These are exhausting days. Not for research or writing; on the contrary, I look forward to serious things as a respite. This is the labour of digging a gap, and ufff, after these breaking months of travel and recollection, my gap is hopefully quite advanced.
I talked to a guy from a relocation enterprise, they say they can take my stuff to Amsterdam for 1000 euro or a bit more, depending on quantity. And the quantity tends to be less and less. I get rid of things. Perhaps in a year, having finished my French research, I might land on Schiphol with a mere hand-luggage.
I've been so much preoccupied with all sorts of material possessions; books are the last section perhaps. Certainly the most difficult. I see my library more clearly now, the ideal library, made of travels and many languages, and perennial things. The vision has little to do with the reality of my dusty shelves. Well, the perennial things are there, but they need to be isolated, put in relief, enlivened with many more illustrious acquisitions.
There are moments, at the end of the day, that I feel like an Oxbridge scholar, with all my erudite readings.
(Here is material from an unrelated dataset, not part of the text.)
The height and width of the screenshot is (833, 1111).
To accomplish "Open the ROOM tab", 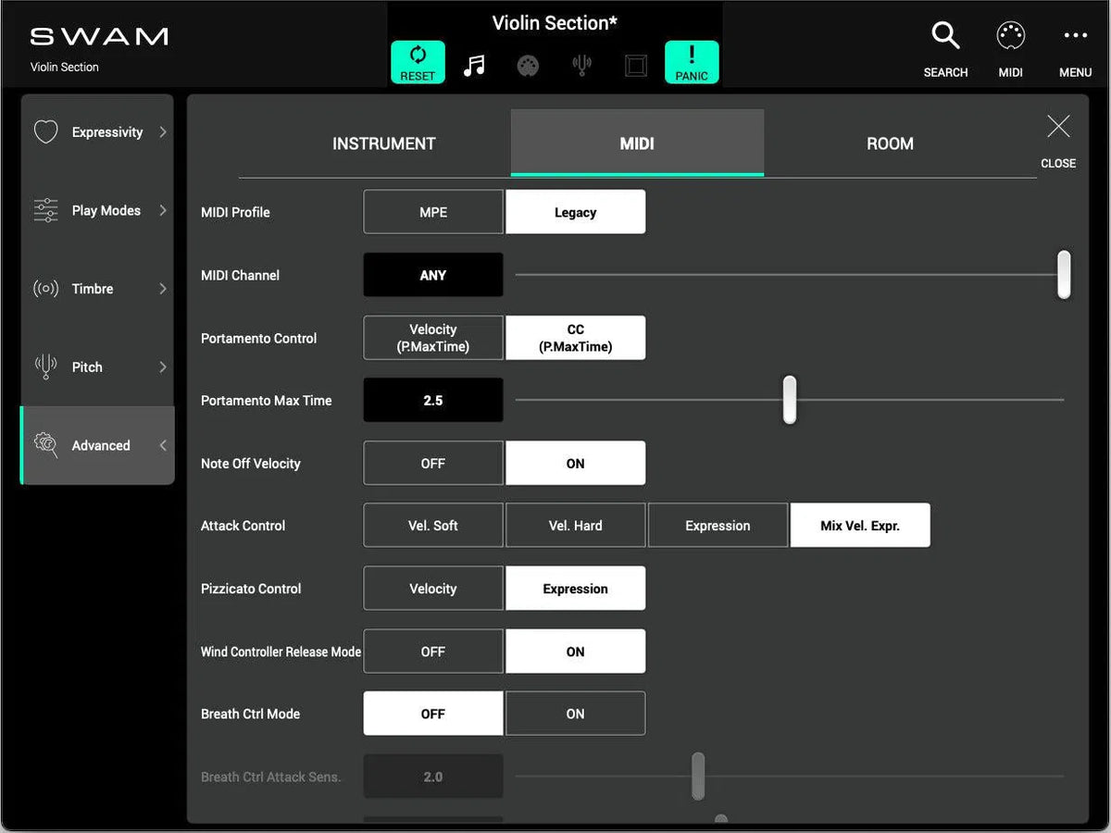I will coord(890,143).
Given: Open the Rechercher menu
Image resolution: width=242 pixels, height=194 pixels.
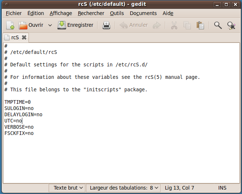Looking at the screenshot, I should coord(91,13).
A respite after so much digging, in the evening. From dawn to dusk, I'm reading (and getting rid of) so many not-so-erudite things, conference proceedings, journals, articles, interviews with Agata Bielik-Robson. That's the small world. Over hundreds and hundreds of pages of the Polish academic publications, one can find many things, but not going further outside than Gayatri Spivak, and (rarely) a lonely mention of Edouard Glissant. There is no more horizon than this, and also no more history than this. The great bulk of humanity lays beyond. I myself lay beyond, and I look upon myself and across those twenty years of my own career as if I were looking into a doll house, from without and from a different scale.
But also digging gaps is childish; I wish I could get through quicker, and see myself free of all these things.
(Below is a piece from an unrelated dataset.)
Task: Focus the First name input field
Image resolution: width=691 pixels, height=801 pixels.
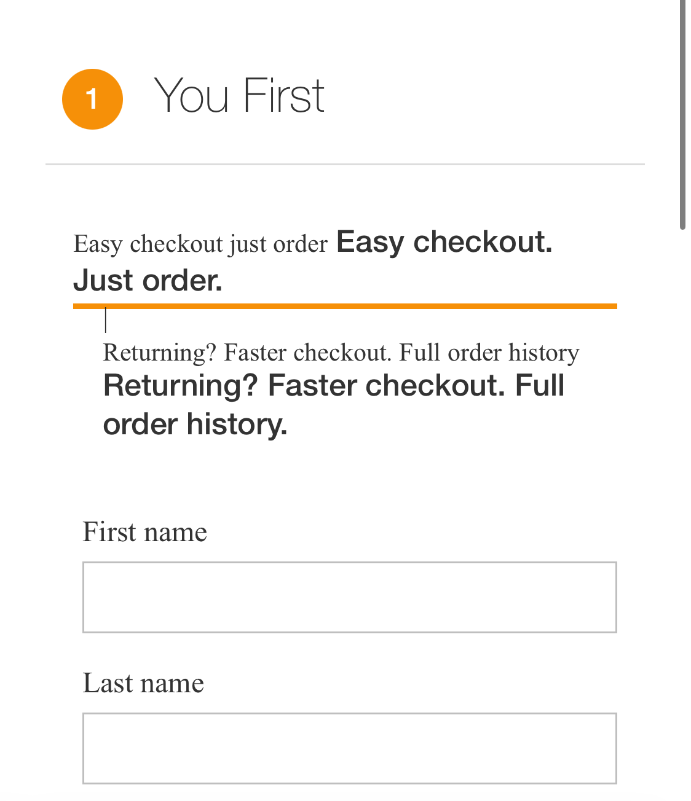Action: [349, 597]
... men en af dem, som var god, sendte ham en gammel kuffert og sagde: “Pak ind!”
Hans Christian Andersen, Den flyvende koffert
I'm packing. Not only clothes, that's easy now; also books and papers, and that's not easy yet. But I brought several carton boxes and sheets of bubble wrap, and I go on slowly, lingering on books and reading the journals before I get them down to the recycling bin. There're lots of things accumulated, practically since the beginning of my academic career, and even earlier in the 90ties. A final insight into a becoming. Their becoming, not mine. I'm feeling my difference, my non-belonging, so intensely.
There is an old Armenian song of exquisite and lacerating beauty; it's called Our Es Mayr Im; this is what I listen to as I pack. It fits this kind of intellectual epic, bitter, inglorious and sublime.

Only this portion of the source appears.